PROVIDED TEXT:
Monday, June 02, 2008

Slayer of Atwater and Kennedy

Death from Glioblastoma Multiforme is certainly not sudden, but it is inexorable. It shuts down the central nervous system as it grows, so one enters a progressively sleepy state punctuated by seizures. Along this downward course, other brain functions start to shut down: paralyzed limbs, a loss of speech. Eventually one enters the deep sleep of coma, and then death.

I'm sure Allan Friedman MD, Guy L. Odom Professor of Neurological Surgery, in the School of Medicine, Chief, Division of Neurosurgery in the Department of Surgery, Co-Director, Neuro-Oncology Program at Duke University ... I'm sure he's a capable guy, but I'm just as sure he knows he made only a gesture today. Nobody has the delusion that they can divert the juggernaut deathgrip Glioblastoma; not even, it is notable, any neurosurgeon. He must have been aware that he was participating in Kennedy myth-building. The patriarch must be seen as fighting to the last. All of the reports I'm seeing on Cablenews about "successful" surgery just indicate the patient survived surgery perhaps without new neurological deficits.

REQUIRED ACTION A:
Return the part of the glioblastoma post that begins at the words "Slayer of Atwater" and stops after "and then death.", copied word for word.
REQUIRED ACTION B:
Take the post about glioblastoma and the Kennedy surgery further, continuing from its final sentence.

SOURCE INFORMATION:
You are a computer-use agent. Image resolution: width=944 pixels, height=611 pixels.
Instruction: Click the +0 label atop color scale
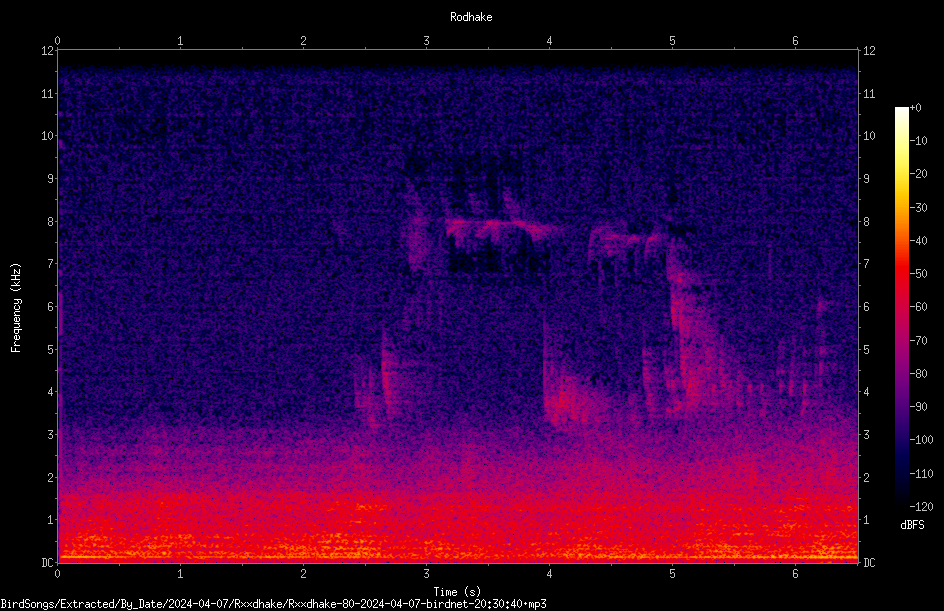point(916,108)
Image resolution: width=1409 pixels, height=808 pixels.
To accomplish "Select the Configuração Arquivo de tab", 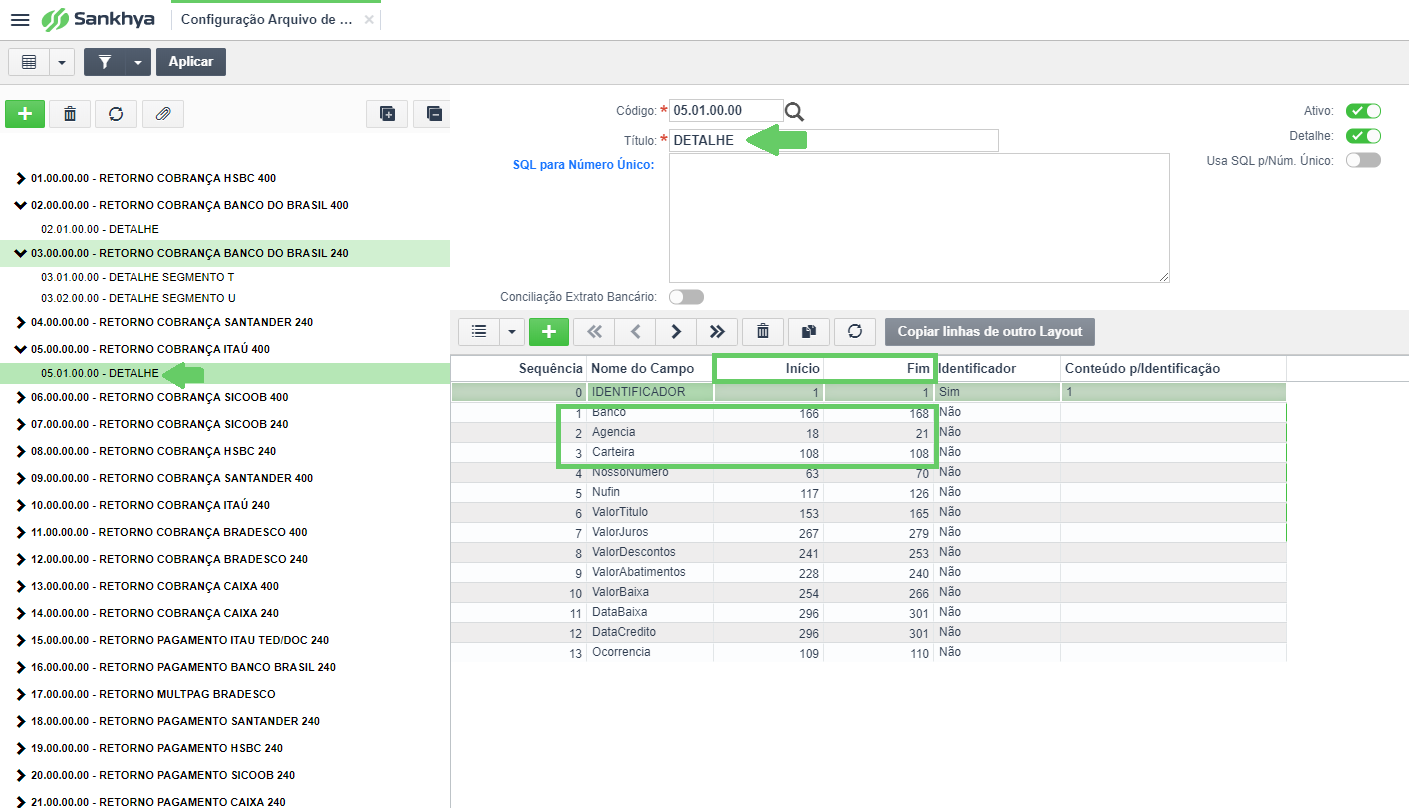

RESPONSE A:
Slayer of Atwater and Kennedy

Death from Glioblastoma Multiforme is certainly not sudden, but it is inexorable. It shuts down the central nervous system as it grows, so one enters a progressively sleepy state punctuated by seizures. Along this downward course, other brain functions start to shut down: paralyzed limbs, a loss of speech. Eventually one enters the deep sleep of coma, and then death.

RESPONSE B:
Unlike more well-behaved tumors, Glioblastoma has no definable plane between itself and normal brain tissue. Even with image-guidance, even with large margins taken around any obviously necrotic mass, macro- or microscopic tumor infiltrates and evades. After surgery, after radiation and chemotherapy, these little islands of viable tumor show up bad as ever as malignant little deathblossoms that are sadly never going to go away.